Als tussen imposante, metersdikke muren een instrument klinkt met een zo fragiel geluid dat je je oren een stuk wijder moet openzetten, heeft dat iets paradoxaals. Toch kan het ongeveer niet mooier. De 'Grote Camer' in Slot Loevestein is de ideale ambiance voor een klavichordconcert, vooral wanneer de muzikant een man is als Miklós Spányi, die zich langjarig heeft verdiept in de geheimen van het instrument.

Een klavichord is geen klavecimbel. Bij een klavecimbel worden de snaren op mechanische wijze aangetokkeld, bij het klavichord als het ware aangedrukt, alsof je bij een gitaar alleen een linkervinger op de snaar laat neerkomen. Voordeel: een grote rijkdom aan kleur- en geluidssterktegradaties. Nadeel: de klank is bescheiden en uiterst intiem.

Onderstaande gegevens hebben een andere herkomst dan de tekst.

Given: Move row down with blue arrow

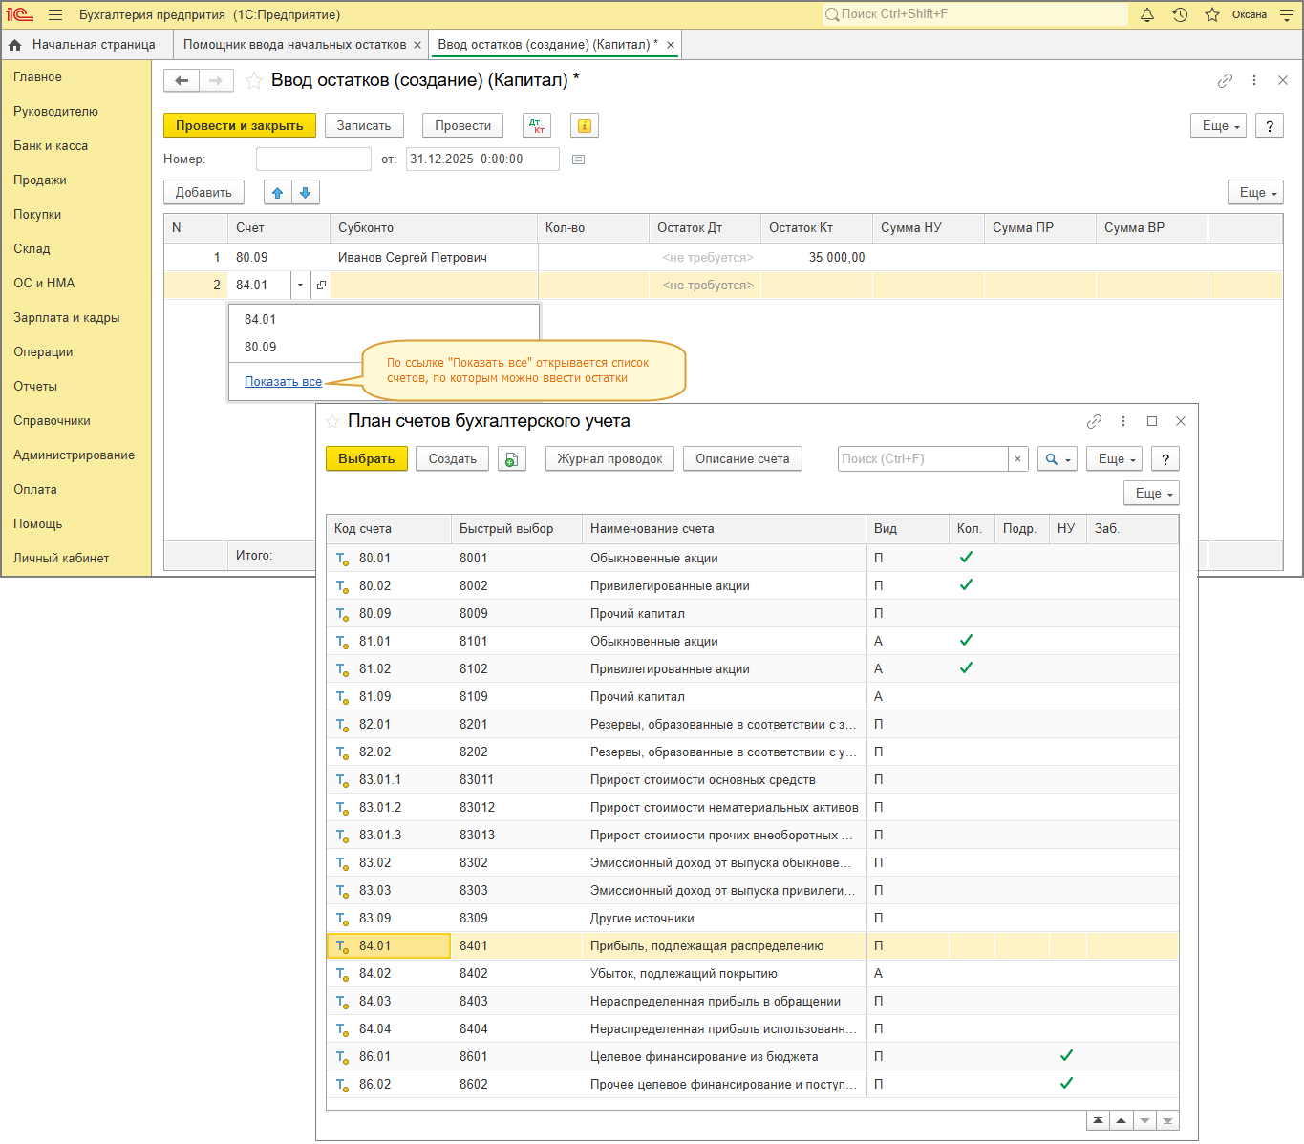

Klavichordmuziek is in de meest letterlijke zin kamermuziek. De Organisatie Oude Muziek heeft de optredens van Spányi dan ook op de meest kleinschalige podia in het circuit geprogrammeerd.

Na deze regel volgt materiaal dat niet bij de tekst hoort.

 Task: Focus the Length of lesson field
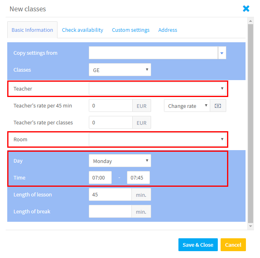pos(110,194)

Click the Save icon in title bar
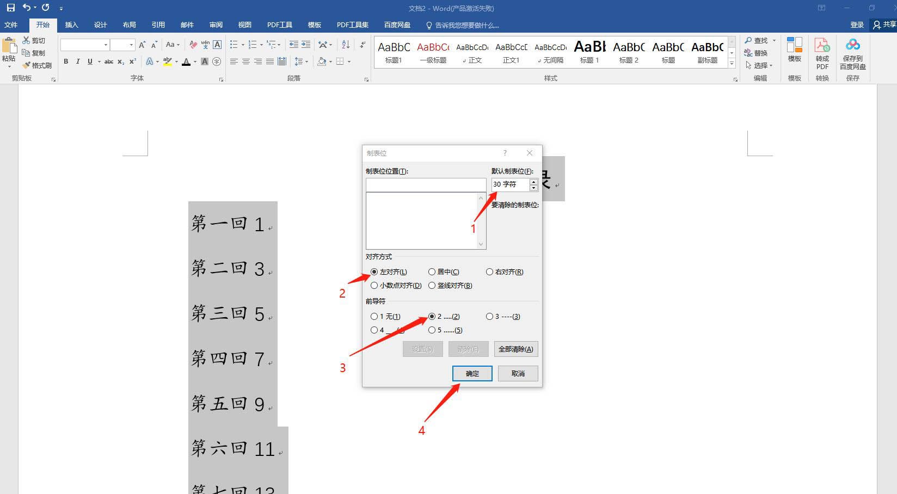[x=10, y=8]
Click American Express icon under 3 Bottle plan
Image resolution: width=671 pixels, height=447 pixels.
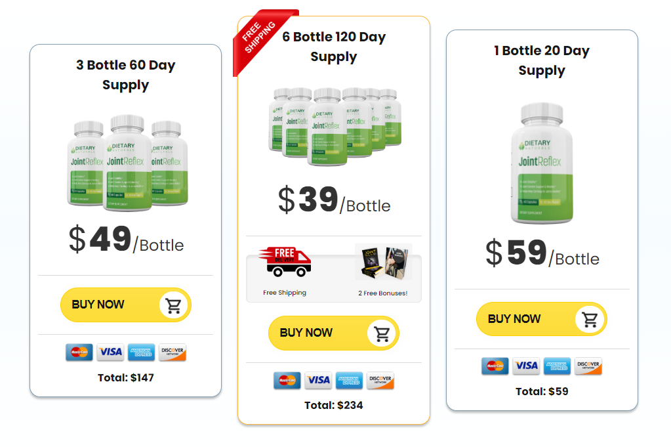142,352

Het klavichord, dat ruim tweehonderd jaar geleden werd verdrongen door de piano, is meer dan een curiositeit. En dat is vooral te danken aan J.S. Bachs tweede zoon, Carl Philipp Emanuel Bach, die een grote voorliefde had voor het instrument en er veel muziek voor heeft geschreven. Carl Philipp Emanuel was in zijn tijd befaamd, maar hij is nadien vermorzeld tussen muzikale kolossen als zijn eigen vader en de twintig jaar jongere Mozart. Ten onrechte, want hij heeft sublieme muziek geschreven, die inderdaad reminiscenties oproept aan bekendere voorgangers en navolgers, maar toch ook een heel eigen stempel draagt.

Spányi laat horen dat C.Ph.E. fantasie, expressie en constructie op een meesterlijke manier met elkaar in balans wist te brengen. En dat de contrasten tussen virtuoos lijnenspel in de diepte en ragfijn zingende akkoorden in de hoogte binnen een bijna orkestrale gloed krijgen. Voeg daarbij een voordracht waarin energie gepaard gaat met elegantie, en subtiele versieringen met het vermogen een verhaal te vertellen, en dan ontvouwt die op het eerste gehoor zo beperkte klankwereld van het klavichord zich tot een waar universum.

Nog zo'n paradox: dat zowel dit soort kleinschalige, vluchtige concerten als de museale functie van dat gigantische kasteel bedreigd worden door de cultuurbezuinigingen. Naar verluidt heeft een landelijke restaurantketen al begerige blikken laten vallen op het eeuwenoude slot.